Writer Tries to Unlock Mystery of Bhutto’s Killing

OPC members helped pack the house at the beautiful Society of the Americas building on Park Avenue to listen to Heraldo Muñoz discuss the assassination of Benazir Bhutto as she was campaigning in Pakistan. Muñoz, a Chilean diplomat who was appointed by the U.N. to lead an international inquiry into Bhutto’s murder, was discussing his new book, Getting Away With Murder.

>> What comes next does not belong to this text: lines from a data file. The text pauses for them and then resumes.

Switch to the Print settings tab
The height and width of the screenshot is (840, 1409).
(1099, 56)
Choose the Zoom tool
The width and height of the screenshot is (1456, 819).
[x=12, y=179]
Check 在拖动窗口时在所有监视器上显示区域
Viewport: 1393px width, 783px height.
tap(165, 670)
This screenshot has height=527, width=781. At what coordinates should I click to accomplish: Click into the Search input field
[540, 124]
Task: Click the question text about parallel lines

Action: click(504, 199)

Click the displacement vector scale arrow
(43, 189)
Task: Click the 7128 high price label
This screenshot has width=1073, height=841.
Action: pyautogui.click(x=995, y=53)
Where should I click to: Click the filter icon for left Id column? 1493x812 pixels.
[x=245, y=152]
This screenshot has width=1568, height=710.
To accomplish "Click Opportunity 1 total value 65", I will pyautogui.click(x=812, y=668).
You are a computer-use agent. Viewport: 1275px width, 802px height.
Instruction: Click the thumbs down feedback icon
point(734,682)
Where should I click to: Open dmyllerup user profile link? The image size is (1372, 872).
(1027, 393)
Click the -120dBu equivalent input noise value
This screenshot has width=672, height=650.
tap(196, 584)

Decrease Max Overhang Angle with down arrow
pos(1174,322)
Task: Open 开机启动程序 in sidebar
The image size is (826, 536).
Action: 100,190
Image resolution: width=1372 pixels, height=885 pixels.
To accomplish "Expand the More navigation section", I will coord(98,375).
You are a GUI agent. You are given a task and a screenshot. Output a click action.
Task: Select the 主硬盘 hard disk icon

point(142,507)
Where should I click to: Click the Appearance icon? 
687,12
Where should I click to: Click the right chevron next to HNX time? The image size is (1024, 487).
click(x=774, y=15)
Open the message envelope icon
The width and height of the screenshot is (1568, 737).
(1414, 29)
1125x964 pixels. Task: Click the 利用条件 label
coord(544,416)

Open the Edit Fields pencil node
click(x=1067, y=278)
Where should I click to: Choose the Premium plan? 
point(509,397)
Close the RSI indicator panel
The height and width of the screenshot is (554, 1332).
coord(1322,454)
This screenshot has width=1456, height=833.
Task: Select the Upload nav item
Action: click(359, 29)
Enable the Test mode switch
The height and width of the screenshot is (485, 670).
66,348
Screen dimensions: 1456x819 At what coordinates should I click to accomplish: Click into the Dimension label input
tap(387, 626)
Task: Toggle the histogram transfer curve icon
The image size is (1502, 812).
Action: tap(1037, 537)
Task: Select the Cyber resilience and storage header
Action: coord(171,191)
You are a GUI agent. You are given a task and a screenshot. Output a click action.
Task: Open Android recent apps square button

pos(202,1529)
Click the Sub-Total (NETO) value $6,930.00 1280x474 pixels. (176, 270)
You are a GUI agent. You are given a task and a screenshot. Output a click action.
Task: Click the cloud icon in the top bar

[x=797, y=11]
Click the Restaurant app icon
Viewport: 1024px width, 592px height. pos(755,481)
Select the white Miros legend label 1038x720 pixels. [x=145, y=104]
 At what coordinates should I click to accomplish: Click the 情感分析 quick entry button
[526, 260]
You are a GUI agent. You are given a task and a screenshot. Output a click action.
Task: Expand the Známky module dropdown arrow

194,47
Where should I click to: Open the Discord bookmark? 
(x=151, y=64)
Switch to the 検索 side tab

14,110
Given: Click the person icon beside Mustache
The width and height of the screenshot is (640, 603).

Under questioning by Lally Weymouth, senior associate editor The Washington Post and the last U.S. writer to interview Bhutto extensively, Muñoz outlined a list of suspects while admitting investigators have never cracked the crime. With telling details, Munoz told the crowd of diplomats, journalists and foreign policy specialists about the sloppy and lackadaisical police work that preceded Bhutto’s killing. He raised a series of questions about whether her assassination was practically inevitable, if not planned by those in charge, since the authorities in Pakistan ignored pleas from Bhutto, from the U.S. and elsewhere, for topflight security preparations to insure her protection.

As in any good mystery story, Muñoz tried to unravel the many potential motives by suspects inside and outside of Pakistan. He marched through Benazir’s political rivals, the Taliban, factions of the military and Pakistani intelligence service, agents from other countries, among others. His conclusion, reached delicately with the Pakistan ambassador to the U.N. in the crowd, seemed to be that Pakistan was — and remains — a pretty treacherous and mysterious place.